(EXCERPT TO READ)
The book refers to Ms. Scruggs’s “reputation” for sleeping with sources but reports that she got the tip about Mr. Jewell from someone in law enforcement before having it confirmed by the F.B.I. agent. In a statement, the authors said: “We have been asked repeatedly whether we found evidence that Scruggs traded sex for the story. We did not.” They declined to discuss their input on the bar scene.
After the screening held for Journal-Constitution staff members on Wednesday, Ken Foskett, an investigations editor at the paper, interrogated the authors of “The Suspect” in a question-and-answer session. The film is fair in its treatment of Mr. Jewell, Mr. Foskett said, but not Ms. Scruggs.
“Why are the liberties taken with her?” he asked. “That’s my question. And why is that defensible?”
“I will leave that to Warner Bros.,” Mr. Salwen said.

(SUPPLIED ENTRIES)

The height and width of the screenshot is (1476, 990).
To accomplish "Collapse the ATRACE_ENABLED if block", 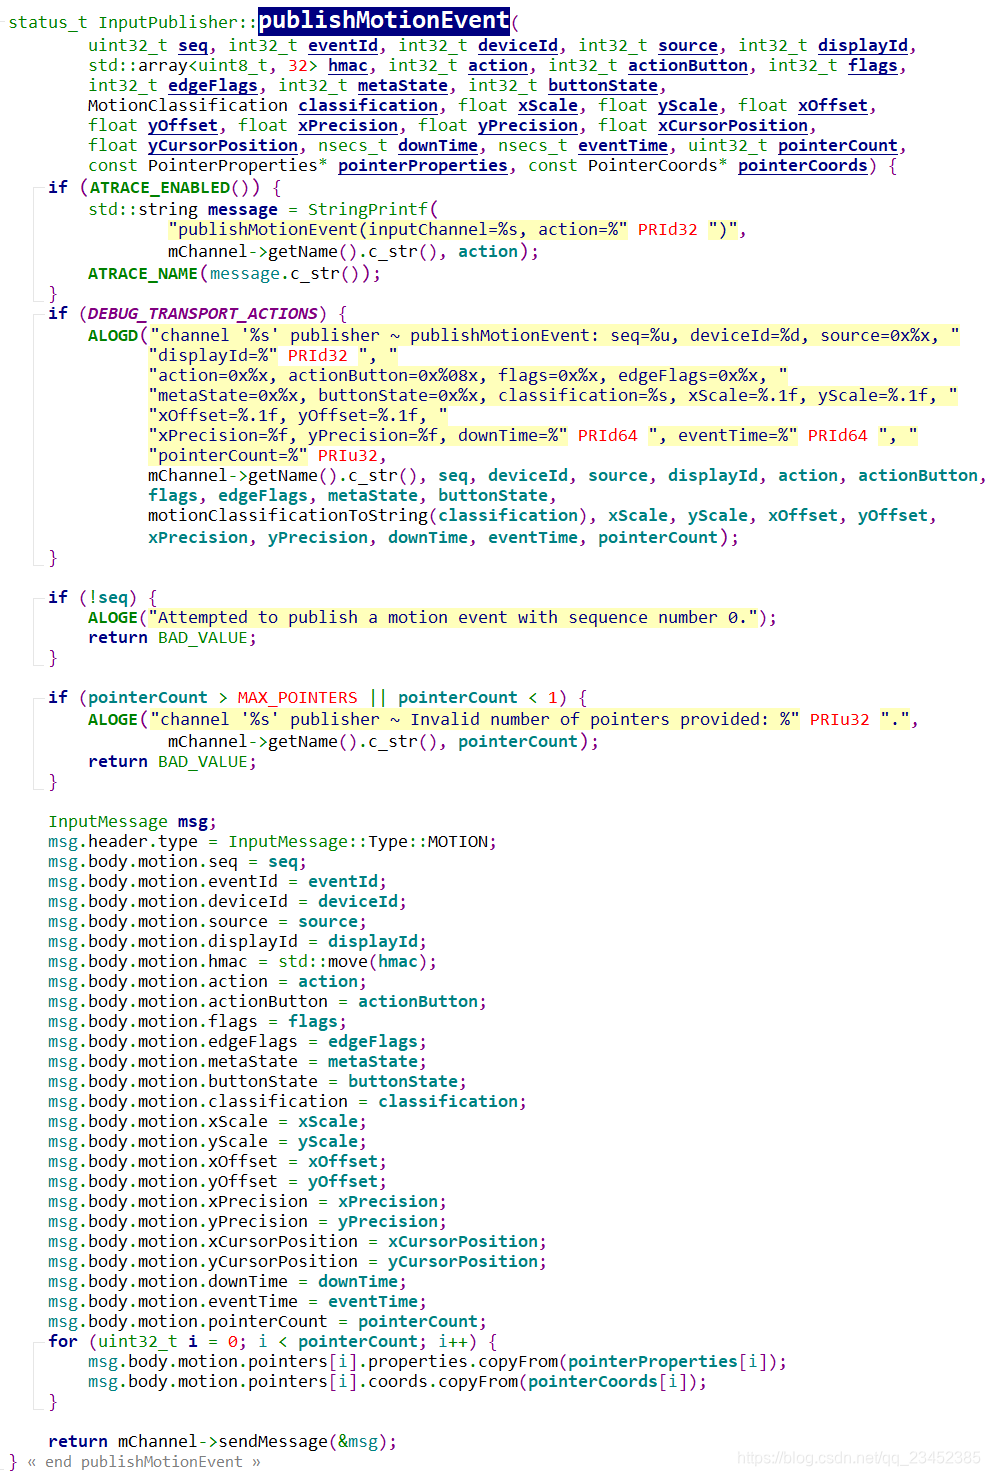I will pos(38,188).
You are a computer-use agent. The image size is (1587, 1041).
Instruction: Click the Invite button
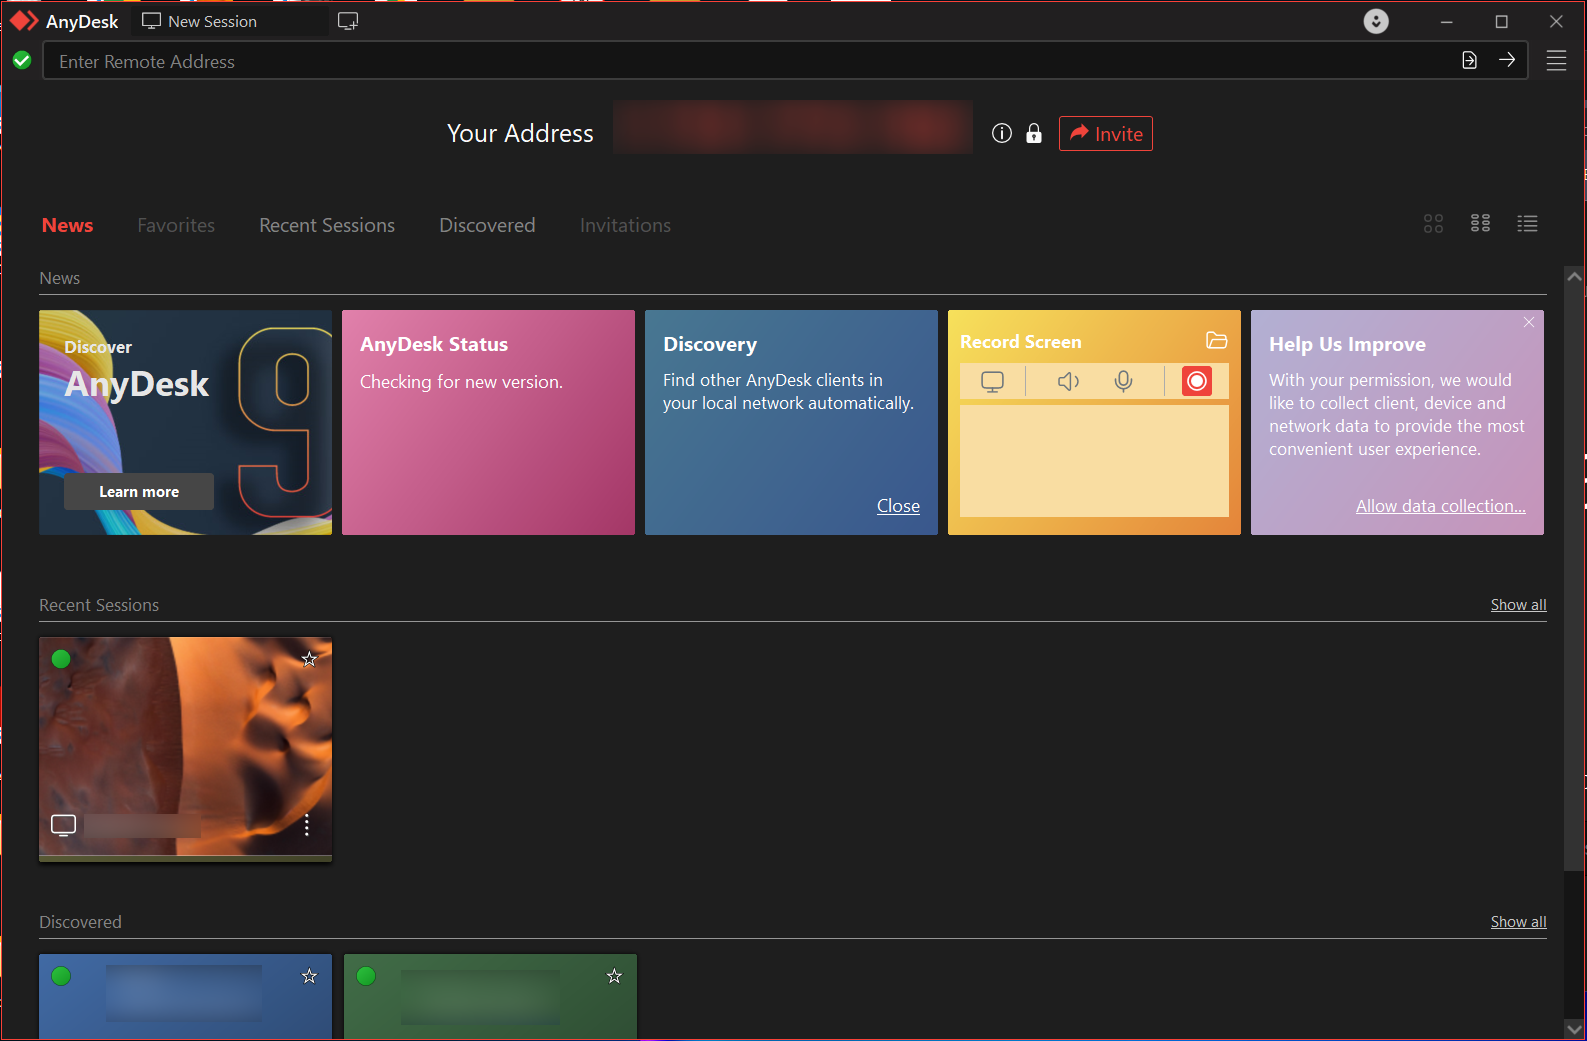(x=1105, y=134)
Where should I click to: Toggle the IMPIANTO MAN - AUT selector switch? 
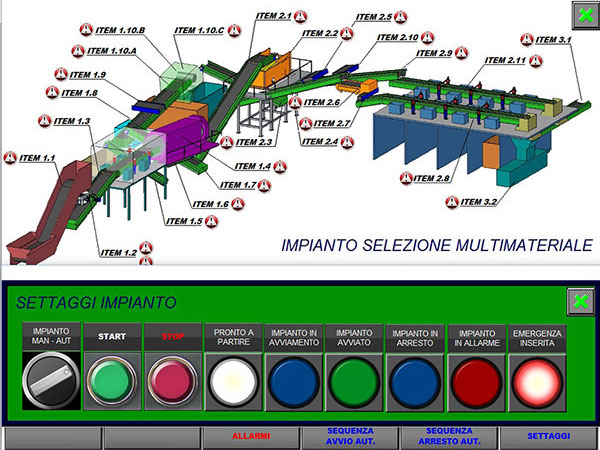pos(51,380)
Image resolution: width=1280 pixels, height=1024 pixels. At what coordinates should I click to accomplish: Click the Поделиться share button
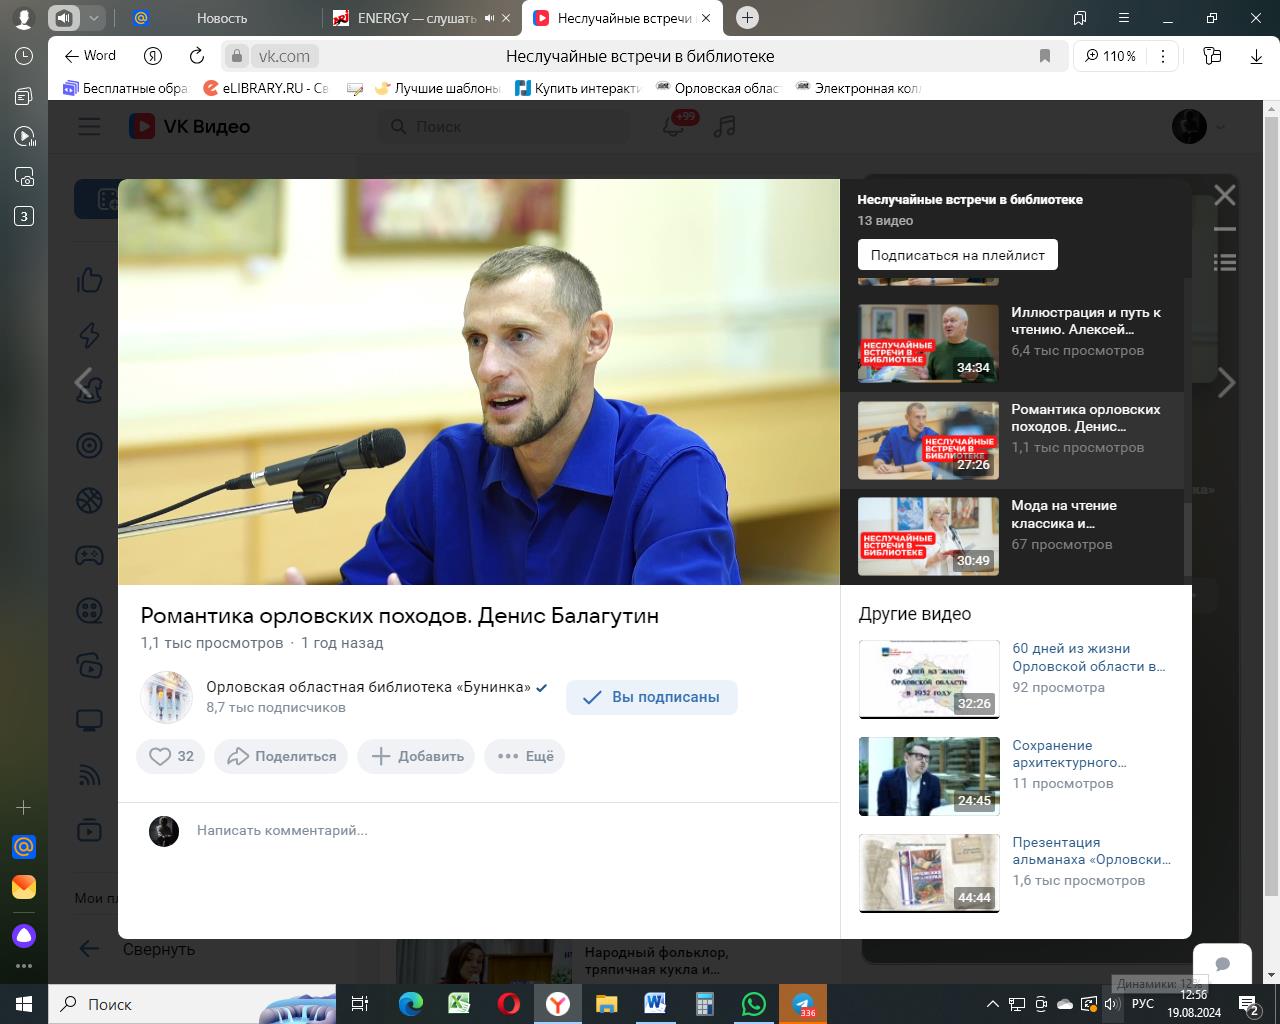pyautogui.click(x=281, y=756)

(STATED GOAL)
Reproduce everything from "The book refers" down to "not Ms. Scruggs." in the excerpt above about the book and film.

(CORRECT OUTPUT)
The book refers to Ms. Scruggs’s “reputation” for sleeping with sources but reports that she got the tip about Mr. Jewell from someone in law enforcement before having it confirmed by the F.B.I. agent. In a statement, the authors said: “We have been asked repeatedly whether we found evidence that Scruggs traded sex for the story. We did not.” They declined to discuss their input on the bar scene.
After the screening held for Journal-Constitution staff members on Wednesday, Ken Foskett, an investigations editor at the paper, interrogated the authors of “The Suspect” in a question-and-answer session. The film is fair in its treatment of Mr. Jewell, Mr. Foskett said, but not Ms. Scruggs.